• **Instructions for the task**
Reproduce the entries below character for character, from the line with "y). The image size is (1920, 1080)." to the line with "This screenshot has width=1080, height=1920. What", including both of those lines.

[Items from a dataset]
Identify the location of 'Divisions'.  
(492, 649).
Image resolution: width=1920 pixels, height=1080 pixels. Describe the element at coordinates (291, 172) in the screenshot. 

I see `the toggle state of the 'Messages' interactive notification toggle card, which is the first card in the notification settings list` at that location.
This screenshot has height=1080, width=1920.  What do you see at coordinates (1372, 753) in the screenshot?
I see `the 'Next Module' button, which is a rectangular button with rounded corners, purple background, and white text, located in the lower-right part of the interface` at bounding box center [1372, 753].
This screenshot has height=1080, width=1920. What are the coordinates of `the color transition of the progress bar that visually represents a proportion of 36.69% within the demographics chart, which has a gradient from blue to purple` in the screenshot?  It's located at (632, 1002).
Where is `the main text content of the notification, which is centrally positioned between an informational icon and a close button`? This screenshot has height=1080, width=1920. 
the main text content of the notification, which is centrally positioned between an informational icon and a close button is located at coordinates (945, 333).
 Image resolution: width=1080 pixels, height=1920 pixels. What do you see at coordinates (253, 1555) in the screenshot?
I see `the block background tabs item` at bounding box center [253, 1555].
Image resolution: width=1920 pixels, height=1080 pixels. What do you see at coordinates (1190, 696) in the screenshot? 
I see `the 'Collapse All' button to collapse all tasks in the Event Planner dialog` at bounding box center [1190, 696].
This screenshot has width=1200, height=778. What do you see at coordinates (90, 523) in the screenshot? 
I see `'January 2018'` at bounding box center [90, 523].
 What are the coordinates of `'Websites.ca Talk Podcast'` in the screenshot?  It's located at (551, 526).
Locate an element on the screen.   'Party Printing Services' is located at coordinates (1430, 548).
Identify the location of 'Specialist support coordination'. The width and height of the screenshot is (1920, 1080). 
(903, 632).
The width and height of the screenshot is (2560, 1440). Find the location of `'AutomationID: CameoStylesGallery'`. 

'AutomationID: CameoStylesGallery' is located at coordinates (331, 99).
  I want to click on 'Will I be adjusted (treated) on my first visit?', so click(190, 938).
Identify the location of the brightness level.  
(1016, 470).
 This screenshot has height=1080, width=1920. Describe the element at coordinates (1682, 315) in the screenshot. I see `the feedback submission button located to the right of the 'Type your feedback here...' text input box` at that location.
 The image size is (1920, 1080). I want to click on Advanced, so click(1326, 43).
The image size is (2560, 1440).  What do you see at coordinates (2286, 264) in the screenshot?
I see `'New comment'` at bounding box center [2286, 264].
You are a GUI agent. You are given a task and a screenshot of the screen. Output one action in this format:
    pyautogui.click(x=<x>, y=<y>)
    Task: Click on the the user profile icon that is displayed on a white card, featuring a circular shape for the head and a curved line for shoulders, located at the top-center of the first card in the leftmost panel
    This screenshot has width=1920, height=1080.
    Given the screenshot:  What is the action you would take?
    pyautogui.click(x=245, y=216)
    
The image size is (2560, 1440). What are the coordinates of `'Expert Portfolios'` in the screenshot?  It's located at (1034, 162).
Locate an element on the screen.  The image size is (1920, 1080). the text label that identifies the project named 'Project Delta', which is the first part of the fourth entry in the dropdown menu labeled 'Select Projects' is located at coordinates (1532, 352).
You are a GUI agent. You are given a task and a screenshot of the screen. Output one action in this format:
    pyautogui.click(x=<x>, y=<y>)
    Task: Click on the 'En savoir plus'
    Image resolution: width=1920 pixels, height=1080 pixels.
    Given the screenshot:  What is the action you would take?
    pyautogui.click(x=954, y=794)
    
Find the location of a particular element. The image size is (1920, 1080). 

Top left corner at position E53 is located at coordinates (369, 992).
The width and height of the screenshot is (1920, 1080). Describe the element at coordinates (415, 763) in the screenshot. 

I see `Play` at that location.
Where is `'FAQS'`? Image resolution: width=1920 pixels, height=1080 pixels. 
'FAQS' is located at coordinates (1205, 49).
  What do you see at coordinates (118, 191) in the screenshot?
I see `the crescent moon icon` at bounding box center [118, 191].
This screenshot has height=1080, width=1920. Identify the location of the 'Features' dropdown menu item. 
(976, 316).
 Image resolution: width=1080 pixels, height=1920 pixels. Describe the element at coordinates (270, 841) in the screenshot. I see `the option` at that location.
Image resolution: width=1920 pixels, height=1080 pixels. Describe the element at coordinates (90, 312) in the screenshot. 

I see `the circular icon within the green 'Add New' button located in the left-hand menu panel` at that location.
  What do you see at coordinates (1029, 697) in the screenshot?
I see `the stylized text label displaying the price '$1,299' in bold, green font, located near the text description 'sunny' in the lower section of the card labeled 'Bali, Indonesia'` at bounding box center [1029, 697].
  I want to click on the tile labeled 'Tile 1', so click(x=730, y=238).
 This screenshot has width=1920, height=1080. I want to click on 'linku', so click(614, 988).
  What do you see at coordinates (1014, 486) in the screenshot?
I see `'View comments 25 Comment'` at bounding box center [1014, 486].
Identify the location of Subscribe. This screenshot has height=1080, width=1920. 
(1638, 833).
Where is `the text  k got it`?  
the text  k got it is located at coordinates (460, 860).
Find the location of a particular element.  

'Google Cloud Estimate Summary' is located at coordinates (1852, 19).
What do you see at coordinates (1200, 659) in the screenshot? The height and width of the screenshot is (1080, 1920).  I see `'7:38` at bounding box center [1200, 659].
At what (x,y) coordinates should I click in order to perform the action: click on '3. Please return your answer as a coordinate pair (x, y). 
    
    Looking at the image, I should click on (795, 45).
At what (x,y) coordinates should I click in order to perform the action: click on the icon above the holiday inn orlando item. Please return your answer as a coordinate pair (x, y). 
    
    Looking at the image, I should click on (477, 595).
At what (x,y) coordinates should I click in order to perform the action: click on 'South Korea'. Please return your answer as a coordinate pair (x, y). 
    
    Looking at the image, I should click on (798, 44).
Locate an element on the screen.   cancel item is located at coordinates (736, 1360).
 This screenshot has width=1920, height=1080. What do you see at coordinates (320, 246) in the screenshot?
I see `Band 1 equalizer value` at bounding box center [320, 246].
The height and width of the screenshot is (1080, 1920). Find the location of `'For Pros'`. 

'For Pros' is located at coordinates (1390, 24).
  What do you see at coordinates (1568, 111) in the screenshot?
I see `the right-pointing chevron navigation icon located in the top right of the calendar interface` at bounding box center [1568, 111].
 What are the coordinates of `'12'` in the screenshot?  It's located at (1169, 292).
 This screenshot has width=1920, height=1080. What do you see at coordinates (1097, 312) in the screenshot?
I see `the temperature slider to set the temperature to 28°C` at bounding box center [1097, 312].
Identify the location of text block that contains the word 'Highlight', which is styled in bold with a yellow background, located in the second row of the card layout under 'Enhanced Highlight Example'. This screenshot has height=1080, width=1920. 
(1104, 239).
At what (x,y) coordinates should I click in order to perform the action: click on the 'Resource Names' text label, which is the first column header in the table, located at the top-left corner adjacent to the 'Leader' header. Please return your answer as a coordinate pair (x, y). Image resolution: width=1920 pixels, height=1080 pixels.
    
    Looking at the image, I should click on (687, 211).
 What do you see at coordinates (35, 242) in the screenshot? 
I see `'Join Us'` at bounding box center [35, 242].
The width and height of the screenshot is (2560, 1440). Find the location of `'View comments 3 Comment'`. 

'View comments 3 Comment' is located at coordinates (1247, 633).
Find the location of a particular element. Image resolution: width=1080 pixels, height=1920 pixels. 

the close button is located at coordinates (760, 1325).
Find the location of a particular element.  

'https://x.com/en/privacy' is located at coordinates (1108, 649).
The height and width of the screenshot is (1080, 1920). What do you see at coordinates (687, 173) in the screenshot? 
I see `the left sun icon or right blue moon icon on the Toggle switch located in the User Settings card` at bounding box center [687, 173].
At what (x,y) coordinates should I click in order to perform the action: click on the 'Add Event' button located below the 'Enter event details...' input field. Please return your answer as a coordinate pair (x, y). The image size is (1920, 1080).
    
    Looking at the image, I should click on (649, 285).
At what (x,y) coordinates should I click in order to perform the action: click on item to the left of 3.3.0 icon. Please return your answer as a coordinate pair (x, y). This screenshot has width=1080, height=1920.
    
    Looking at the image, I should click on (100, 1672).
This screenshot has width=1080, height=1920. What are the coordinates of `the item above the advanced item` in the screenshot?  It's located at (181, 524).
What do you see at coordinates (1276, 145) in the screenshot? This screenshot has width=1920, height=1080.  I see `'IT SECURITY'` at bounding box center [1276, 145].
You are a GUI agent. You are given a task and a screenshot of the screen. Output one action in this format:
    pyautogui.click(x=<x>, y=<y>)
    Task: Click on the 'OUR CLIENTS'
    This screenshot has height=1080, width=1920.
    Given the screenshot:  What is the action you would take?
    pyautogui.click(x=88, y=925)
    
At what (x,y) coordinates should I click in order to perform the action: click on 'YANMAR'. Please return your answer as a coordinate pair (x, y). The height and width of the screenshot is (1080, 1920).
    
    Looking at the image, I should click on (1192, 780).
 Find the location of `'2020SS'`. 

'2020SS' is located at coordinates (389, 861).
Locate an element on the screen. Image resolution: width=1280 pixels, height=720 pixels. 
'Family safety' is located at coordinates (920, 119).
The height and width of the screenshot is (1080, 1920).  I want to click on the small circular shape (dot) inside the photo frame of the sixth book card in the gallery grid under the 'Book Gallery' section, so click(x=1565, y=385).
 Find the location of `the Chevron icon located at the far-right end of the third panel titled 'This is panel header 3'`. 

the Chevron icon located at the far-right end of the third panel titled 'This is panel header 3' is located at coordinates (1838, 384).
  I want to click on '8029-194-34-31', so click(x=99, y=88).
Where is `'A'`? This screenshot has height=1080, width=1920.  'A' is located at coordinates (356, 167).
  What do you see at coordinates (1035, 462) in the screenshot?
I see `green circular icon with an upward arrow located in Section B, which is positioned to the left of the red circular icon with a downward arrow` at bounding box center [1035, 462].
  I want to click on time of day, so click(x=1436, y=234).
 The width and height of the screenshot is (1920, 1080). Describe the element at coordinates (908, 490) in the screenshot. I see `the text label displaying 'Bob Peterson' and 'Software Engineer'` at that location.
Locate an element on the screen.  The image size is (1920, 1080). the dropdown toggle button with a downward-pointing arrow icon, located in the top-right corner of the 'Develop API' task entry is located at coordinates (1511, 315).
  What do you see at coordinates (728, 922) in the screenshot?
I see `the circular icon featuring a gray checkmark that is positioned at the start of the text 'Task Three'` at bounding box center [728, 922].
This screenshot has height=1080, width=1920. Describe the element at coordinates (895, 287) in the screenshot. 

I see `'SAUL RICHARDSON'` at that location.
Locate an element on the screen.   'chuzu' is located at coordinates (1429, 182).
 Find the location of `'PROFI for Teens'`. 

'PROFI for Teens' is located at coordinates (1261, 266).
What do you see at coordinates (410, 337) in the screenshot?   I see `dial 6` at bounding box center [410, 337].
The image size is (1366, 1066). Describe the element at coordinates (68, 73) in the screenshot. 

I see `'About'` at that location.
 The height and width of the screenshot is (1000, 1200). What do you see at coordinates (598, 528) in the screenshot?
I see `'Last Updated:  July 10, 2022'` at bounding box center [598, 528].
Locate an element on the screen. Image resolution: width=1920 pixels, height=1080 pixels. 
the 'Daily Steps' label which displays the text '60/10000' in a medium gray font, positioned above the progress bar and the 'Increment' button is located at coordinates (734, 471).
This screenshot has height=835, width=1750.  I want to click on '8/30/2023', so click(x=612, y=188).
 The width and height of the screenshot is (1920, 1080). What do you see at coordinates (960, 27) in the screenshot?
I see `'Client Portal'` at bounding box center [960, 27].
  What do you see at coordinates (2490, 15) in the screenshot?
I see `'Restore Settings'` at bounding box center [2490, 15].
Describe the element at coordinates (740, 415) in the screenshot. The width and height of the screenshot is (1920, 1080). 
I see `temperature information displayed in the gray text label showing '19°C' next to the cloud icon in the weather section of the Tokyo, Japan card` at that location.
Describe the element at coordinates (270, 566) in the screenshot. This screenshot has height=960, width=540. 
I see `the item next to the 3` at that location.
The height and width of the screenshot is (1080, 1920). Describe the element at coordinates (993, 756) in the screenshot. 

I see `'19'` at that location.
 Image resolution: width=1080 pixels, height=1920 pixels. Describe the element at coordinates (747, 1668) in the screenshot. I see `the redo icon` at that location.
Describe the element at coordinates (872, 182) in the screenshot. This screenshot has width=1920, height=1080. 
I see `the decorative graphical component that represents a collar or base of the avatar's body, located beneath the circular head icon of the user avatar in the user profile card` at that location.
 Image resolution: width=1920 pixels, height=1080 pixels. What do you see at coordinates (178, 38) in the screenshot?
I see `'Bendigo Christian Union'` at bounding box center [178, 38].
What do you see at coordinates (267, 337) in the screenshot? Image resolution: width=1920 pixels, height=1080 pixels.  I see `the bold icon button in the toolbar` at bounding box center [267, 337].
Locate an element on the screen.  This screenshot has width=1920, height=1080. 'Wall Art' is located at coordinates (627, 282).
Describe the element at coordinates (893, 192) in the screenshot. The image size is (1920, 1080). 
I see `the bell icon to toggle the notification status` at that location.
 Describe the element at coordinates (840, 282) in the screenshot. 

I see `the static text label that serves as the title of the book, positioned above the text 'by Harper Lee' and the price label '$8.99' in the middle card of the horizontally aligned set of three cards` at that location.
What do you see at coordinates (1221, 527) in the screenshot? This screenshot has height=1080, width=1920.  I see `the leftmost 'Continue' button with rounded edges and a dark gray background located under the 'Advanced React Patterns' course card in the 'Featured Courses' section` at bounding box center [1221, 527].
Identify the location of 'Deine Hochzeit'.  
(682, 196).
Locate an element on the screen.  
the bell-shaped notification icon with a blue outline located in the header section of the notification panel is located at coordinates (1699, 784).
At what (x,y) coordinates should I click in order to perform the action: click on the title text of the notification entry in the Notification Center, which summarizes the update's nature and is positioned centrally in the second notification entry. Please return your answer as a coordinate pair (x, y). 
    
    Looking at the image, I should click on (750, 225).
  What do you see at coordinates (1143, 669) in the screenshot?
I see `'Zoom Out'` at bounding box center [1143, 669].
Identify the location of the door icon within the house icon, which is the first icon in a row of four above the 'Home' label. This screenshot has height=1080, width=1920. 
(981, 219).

• **Output of the exercise**
At what (x,y) coordinates should I click in order to perform the action: click on the 'Add Event' button located below the 'Enter event details...' input field. Please return your answer as a coordinate pair (x, y). The image size is (1920, 1080).
    
    Looking at the image, I should click on (649, 285).
At what (x,y) coordinates should I click in order to perform the action: click on item to the left of 3.3.0 icon. Please return your answer as a coordinate pair (x, y). This screenshot has width=1080, height=1920.
    
    Looking at the image, I should click on (100, 1672).
This screenshot has width=1080, height=1920. What are the coordinates of `the item above the advanced item` in the screenshot?  It's located at (181, 524).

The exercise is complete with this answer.